* Tasks to carry out
[1] How would you render this sentence from the passage about Elle below in Spanish: "You never want to be that patient, let me tell you."
[2] Answer these questions using the passage about Elle below:
(a) Which birthday was the writer having when the pediatrician delivered the news?
(b) At what time were the work-in appointments?
(c) Where was Elle to be evaluated by other professionals?
[3] Can you resume the passage about Elle below, picking up right after its final sentence?

* Page extract
----
It was on my 33rd birthday that I officially received the news from our pediatrician during Elle’s 6 month well child check that it was time to have my luminous blue eyed baby girl evaluated by a few other professionals at Children’s hospital in Seattle. The doctor validated in my frenetic and obsessive mind what I already knew to be true in my heart; Ellie was not “normal”. Devastated. On the floor, devastated.
By then I am pretty sure my pediatrician’s office had Elle’s chart labeled with a red circle sticker. You never want to be that patient, let me tell you. Eyes roll when you come in for a visit or the triage nurse’s voice is indifferent and annoyed by your recurring calls. I was that mom. Weekly calls, work in appointments at 4:30pm for ambiguous and elusive concerns. Spinning, searching, desperate, afraid. Why is she holding her head funny, she smacks her tongue a lot, why does she flap her arms ? None of these things in and of themselves were abnormal to Elle’s pediatrician but finally by the age of 6 months, the secret whispers of my inner voice were outwardly acknowledged by the white coated experts.
----
* Source data

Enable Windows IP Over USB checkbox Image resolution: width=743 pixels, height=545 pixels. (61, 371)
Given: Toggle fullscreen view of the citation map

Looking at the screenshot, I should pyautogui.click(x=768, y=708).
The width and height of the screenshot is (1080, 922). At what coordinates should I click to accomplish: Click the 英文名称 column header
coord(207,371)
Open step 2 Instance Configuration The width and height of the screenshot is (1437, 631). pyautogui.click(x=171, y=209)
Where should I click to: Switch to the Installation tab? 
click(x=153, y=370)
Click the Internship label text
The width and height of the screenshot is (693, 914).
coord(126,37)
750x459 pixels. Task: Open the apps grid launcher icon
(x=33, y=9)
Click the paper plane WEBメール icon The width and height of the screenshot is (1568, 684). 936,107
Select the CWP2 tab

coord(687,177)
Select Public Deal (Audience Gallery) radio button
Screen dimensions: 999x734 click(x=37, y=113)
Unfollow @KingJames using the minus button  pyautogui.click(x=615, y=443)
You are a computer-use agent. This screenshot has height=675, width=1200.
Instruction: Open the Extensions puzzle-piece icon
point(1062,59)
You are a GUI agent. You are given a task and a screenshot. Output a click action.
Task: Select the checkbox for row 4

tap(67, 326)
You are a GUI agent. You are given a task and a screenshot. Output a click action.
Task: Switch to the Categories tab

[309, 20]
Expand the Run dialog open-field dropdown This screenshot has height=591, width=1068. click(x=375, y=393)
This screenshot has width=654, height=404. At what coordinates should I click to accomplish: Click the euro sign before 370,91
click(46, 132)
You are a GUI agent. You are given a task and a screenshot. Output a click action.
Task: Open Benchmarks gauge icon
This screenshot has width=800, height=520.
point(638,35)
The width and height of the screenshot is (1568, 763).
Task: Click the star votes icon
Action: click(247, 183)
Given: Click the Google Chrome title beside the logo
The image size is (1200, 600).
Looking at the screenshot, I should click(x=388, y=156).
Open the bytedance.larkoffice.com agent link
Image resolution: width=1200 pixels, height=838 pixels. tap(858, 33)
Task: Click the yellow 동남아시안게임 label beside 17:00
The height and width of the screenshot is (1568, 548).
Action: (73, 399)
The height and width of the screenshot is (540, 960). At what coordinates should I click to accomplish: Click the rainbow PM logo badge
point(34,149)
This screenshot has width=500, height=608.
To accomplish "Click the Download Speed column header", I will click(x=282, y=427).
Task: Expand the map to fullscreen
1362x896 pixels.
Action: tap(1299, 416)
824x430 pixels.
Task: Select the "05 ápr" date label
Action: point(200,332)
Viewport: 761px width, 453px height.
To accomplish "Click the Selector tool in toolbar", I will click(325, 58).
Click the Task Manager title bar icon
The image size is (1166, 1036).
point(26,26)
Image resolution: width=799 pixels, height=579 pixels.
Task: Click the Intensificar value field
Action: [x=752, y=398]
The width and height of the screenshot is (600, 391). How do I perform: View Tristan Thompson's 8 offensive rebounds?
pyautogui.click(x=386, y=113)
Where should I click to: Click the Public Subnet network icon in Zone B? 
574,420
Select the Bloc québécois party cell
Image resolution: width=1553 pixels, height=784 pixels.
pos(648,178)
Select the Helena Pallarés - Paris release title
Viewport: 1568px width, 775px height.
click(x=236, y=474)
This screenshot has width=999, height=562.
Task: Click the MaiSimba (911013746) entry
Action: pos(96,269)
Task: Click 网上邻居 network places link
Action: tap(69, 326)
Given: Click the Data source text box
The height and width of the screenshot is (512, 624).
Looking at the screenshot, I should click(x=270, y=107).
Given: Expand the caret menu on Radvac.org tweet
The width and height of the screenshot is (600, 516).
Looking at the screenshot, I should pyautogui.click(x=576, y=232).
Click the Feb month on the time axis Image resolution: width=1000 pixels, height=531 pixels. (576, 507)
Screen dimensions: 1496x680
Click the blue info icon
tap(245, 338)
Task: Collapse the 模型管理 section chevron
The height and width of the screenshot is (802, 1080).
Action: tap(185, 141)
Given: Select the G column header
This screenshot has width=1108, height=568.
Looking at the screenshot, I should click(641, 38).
----
* Task-by-task results
[1] Nunca quieres ser ese paciente, te lo aseguro.

[2]
(a) The 33rd birthday.
(b) 4:30pm.
(c) At Children's hospital in Seattle.

[3]
I still remember checking out at the front desk after this appointment, with Elle resting on my left hip and Amelia bravely standing next to me up against my right side. The front desk girl politely handed me a stack of paper referrals to a pediatric ophthalmologist, a referral to early intervention, and a referral to the infamous Dr. McGlaughphlin, the attending physician at Seattle Children’s Department of Pediatric Neurodevelopment. Quite a gift for my 33rd birthday one might say. It certainly was not something I had asked for nor something that I had knowingly ever desired. Typically all I ever have want on my birthday is a Baskin and Robbins jamocan almond fudge icecream cake, anything to do with Matt Damon, sunflowers, or kittens . But what do you do with an unwanted gift that you technically can never return ?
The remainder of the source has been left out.